Greetings.
I am on the final leg of optimisation for the correlation kernel I working on. On a GTX 480 I am currently sitting at 950 Gflops/s, which is great performance, but I’m still hungry for more :rolleyes:
This computation uses complex valued linear algebra, and I had assumed that Fermi would support a fused-multiply-subtract operation in addition to the fused-multiply-add. The former is required for efficient evaluation of complex multiplication which requires operations like “x -= a*y”. Fused-multiply-subtract is supported in PowerPC and will be supported in Intel’s forthcoming AVX fma extensions. However, when I looked at the generated ptx code from my kernel, I was surprised to find that operations of this form require two-stage evaluation, i.e., a mul followed by a sub. I checked the ptx manual, and confirmed the lack of a fms instruction.

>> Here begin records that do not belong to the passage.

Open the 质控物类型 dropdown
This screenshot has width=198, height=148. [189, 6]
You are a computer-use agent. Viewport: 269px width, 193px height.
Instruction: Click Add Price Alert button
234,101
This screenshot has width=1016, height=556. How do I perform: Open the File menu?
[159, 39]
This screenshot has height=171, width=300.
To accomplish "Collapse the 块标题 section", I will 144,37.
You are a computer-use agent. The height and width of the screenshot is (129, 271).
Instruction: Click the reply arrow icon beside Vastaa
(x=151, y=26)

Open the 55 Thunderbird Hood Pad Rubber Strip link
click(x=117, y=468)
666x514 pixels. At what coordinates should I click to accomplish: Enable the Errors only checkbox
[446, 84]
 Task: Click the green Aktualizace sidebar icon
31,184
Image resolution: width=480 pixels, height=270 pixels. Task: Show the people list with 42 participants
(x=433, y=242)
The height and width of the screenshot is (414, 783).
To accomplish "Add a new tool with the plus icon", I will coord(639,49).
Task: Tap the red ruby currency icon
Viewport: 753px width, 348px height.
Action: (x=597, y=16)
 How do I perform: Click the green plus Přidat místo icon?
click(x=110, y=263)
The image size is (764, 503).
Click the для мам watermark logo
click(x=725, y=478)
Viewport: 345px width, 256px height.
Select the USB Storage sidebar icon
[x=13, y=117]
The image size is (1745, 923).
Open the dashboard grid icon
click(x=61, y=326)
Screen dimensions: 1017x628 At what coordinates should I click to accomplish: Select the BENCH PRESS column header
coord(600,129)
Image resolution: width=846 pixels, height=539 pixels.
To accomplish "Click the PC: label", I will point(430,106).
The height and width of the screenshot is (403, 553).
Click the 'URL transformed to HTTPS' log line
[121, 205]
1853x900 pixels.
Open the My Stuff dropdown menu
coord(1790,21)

i.e. I have code like this this, which appears in a loop
[codebox] sum11XXreal += row1Xreal * col1Xreal;
sum11XXreal += row1Ximag * col1Ximag;
sum11XXimag += row1Ximag * col1Xreal;
sum11XXimag -= row1Xreal * col1Ximag;[/codebox]
is transformed into this
[codebox] fma.rn.ftz.f32 %f51, %f35, %f43, %f34;
fma.rn.ftz.f32 %f52, %f36, %f44, %f51;
fma.rn.ftz.f32 %f53, %f35, %f44, %f33;
mul.ftz.f32 %f54, %f36, %f43;
sub.ftz.f32 %f55, %f53, %f54;[/codebox]
So I guess the conclusion is that fms isn’t supported in Fermi? I had hoped to exceed 1 Tflop/s in my kernel, but I’m currently stumped where to ring out the last remaining performance. Since the cost of each of a mul and a sub is the same as a single fma, this implies that performance would be 950 * 5/4 = 1188 Gflops/s if the fms instruction were supported which is about as fast as I could hope for given integer indexing, and shared memory latencies.
Hopefully fms will be supported in future architectures, since the overhead for its addition to the instruction set would be extremely small.
A solution to the problem above I’m working on is to split the imag accumulator into two components, and only combine them at the end of the loop (where the relative negative sign could be included). This will lead to 50% increase in accumulation registers though, so I’m extremely doubtful this will improve performance.